Living conditions and health status

Although Dagahaley (Dadaab) was initially planned to hold 30,000 people, they currently host 100,776 people and the consequences of overcrowding in terms of shelter, water, sanitation and living conditions are naturally problematic.

The survey showed that the later refugees arrived in Dagahaley, the more likely it was that their housing unit would not offer adequate protection against the rain. The reasons for this difference are likely to be rooted in the diverse settling processes of Dagahaley refugees.
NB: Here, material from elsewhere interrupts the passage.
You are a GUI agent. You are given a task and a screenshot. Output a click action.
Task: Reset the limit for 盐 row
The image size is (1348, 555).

Late arrivals are more frequently settled in housing units built with scavenged material rather than shelters made of UNHCR-provided raw material, with the latter offering more protection against rain than the former.

A higher percentage of those who arrived after 2011 also lacked access to water and latrines, probably because most post-2011 arrivals settled on the edges of the land granted to UNHCR. These areas lacked (and still lack) essential infrastructure such as latrines and boreholes. Similarly, access to water is also uneven across the camp, with later arrivals similarly disadvantaged, meaning that the same groups were likely to have not only poor shelter but also poor access to water and sanitation.
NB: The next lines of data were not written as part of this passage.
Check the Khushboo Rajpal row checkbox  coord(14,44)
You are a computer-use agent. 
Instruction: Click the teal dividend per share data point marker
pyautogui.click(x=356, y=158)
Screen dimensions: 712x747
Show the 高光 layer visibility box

In addition, the proportion of respondents asserting that they had enough food was lower among those who arrived after 2011 compared to those who arrived before 2006 and between 2007 and 2010. Finally, self-declared health status appears to be significantly related to the time of arrival in Dagahaley, since the percentage of interviewees reporting themselves to be in ‘average’ or ‘bad’ health was higher among those who arrived in 2011 than among the pre-2010 arrivals. This perception is consistent with the aggregated medical data reported by both MSF teams in the field and survey respondents. But how does this reality affect the intentions of the refugees to return?

Intention to return

Overall, there is a negative correlation between the extremely poor conditions and the intention to return; counter-intuitively, experiencing bad living conditions appears to weaken, rather than reinforce, the intention to leave the camp and return to Somalia. Only 20% of respondents declared they were ready to go back to Somalia under present conditions in Somalia. The intention to return related to a number of factors and it appeared more frequently among refugees experiencing better living conditions in terms of security and access to water and latrines than among those worse off.
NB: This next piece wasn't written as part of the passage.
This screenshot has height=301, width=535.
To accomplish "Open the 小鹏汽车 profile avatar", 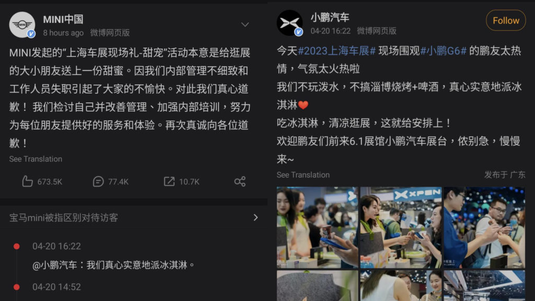I will tap(289, 23).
Among those feeling safe, 21% were willing to return, while only 14% of those not feeling safe were. Similarly, 21% of those with access to latrines and 20% of those with access to water were willing to return, and only 8% of those without access to latrines and 13% of those without access to water were willing to return.[2]

Looked at from the point of view of the refugees, the correlation between better living conditions and the willingness to return appears rational. Dagahaley inhabitants weakened by lack of access to essential services such as food, water and health care are likely not to have the material and inner resources allowing them to return to Somalia. On the other hand, refugees who are ‘well-off’ in terms of assistance may at least consider travelling home.

This consideration is naturally only one among several that residents in the camp will be taking into account but nevertheless these figures invite one main conclusion: that the worse off the refugees are, the less likely they are to repatriate voluntarily.

 

Caroline Abu Sa’Da caroline.abu-sada@geneva.msf.org is Head of the Research Unit in Médecins Sans Frontières Switzerland. Sergio Bianchi sergio.bianchi@geneva.msf.org is Researcher in Médecins Sans Frontières Switzerland www.msf-ureph.ch/en

The assessment upon which this article is based is available upon request from the authors.

 


[1]In the first two weeks of August 2013, 1,009 adult patients and patients’ carers were interviewed.

[2]The Chi-Square test with a confidence interval of 95% was used to verify the existence of statistically significant relationships.